------ Dataset
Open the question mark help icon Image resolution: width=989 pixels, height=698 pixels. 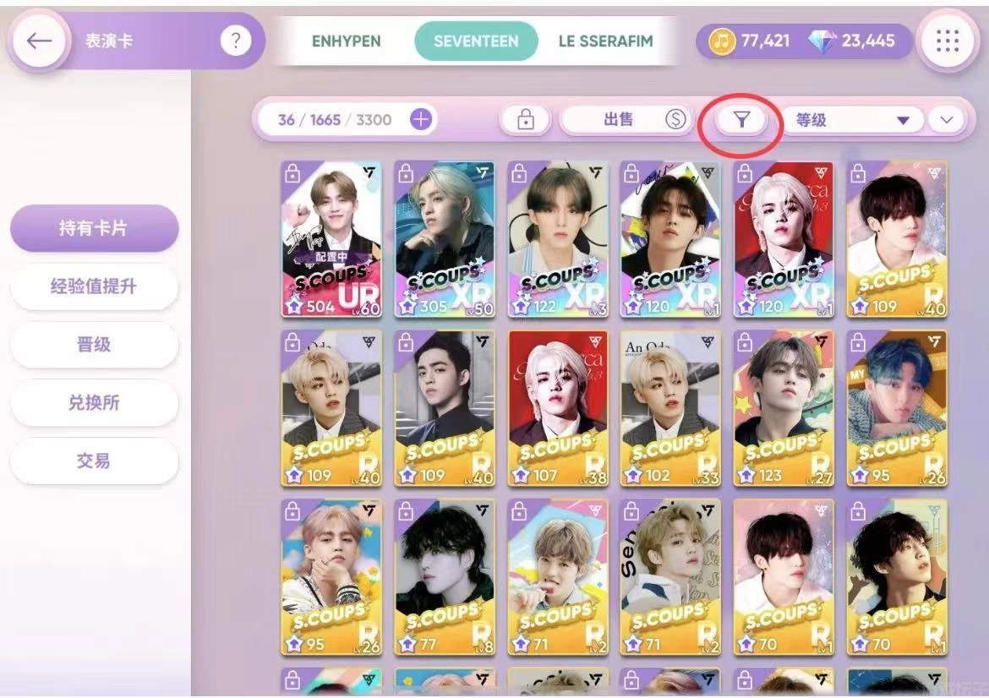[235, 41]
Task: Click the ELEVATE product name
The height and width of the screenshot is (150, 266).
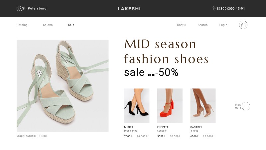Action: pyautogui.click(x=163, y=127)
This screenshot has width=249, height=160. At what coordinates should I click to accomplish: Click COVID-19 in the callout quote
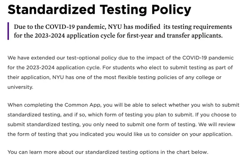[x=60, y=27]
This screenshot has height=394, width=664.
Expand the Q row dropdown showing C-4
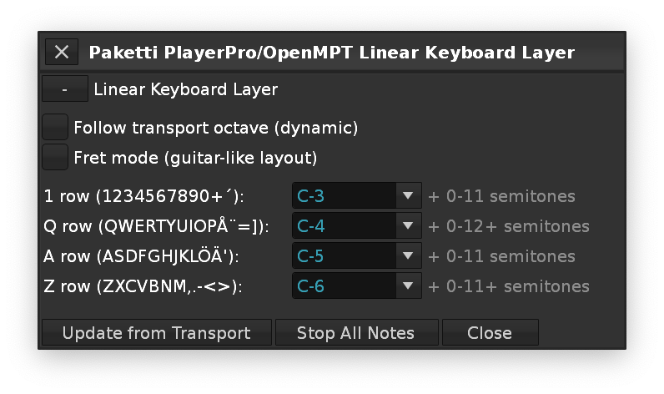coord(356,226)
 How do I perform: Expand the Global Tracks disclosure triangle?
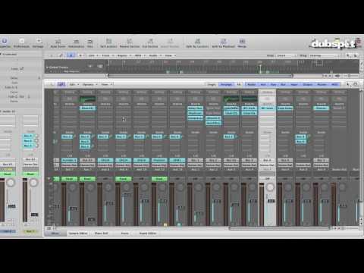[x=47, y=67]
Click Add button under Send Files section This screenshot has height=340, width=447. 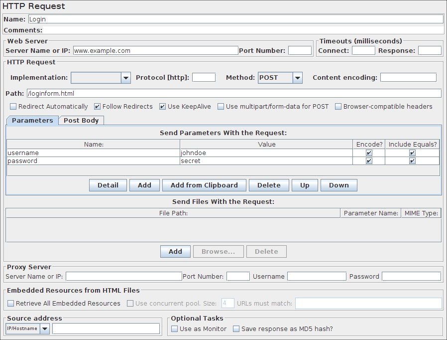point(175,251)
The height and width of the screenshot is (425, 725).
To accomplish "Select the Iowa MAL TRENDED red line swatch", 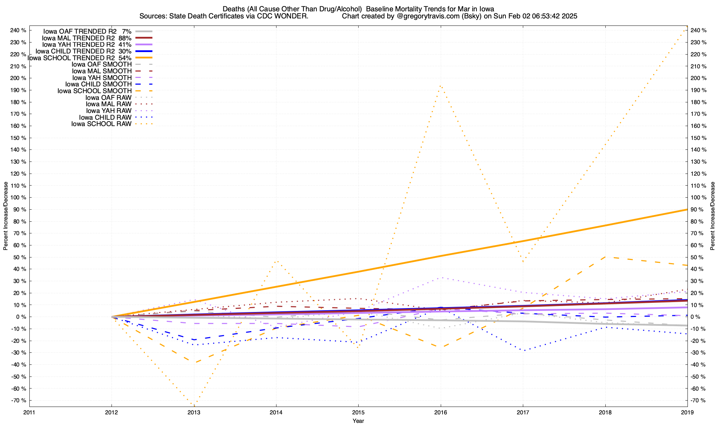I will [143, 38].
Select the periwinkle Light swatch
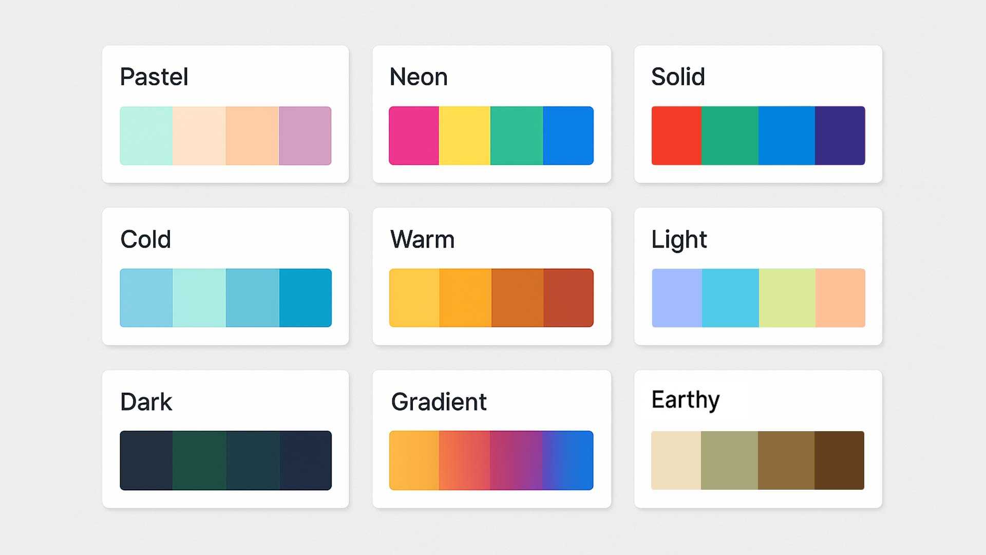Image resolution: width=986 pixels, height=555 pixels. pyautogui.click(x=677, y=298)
------------
------ Dataset
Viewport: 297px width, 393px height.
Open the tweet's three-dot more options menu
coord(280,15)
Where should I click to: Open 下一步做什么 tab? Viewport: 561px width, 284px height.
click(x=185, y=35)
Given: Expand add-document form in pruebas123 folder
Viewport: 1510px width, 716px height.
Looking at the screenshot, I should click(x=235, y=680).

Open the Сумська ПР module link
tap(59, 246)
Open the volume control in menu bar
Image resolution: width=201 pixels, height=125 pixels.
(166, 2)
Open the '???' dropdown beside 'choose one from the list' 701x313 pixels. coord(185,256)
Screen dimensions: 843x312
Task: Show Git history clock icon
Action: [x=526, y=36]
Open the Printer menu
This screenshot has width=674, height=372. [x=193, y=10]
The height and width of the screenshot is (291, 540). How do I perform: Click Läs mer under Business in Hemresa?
------------
__Written request__. Copy word for word the stretch of entries from the line that contains "Given: Expand add-document" through the line that contains "The height and width of the screenshot is (291, 540).", including both of those lines.

__Answer in full__.
Given: Expand add-document form in pruebas123 folder
Viewport: 1510px width, 716px height.
Looking at the screenshot, I should click(x=235, y=680).

Open the Сумська ПР module link
tap(59, 246)
Open the volume control in menu bar
Image resolution: width=201 pixels, height=125 pixels.
(166, 2)
Open the '???' dropdown beside 'choose one from the list' 701x313 pixels. coord(185,256)
Screen dimensions: 843x312
Task: Show Git history clock icon
Action: [x=526, y=36]
Open the Printer menu
This screenshot has width=674, height=372. [x=193, y=10]
The height and width of the screenshot is (291, 540). How do I perform: Click Läs mer under Business in Hemresa?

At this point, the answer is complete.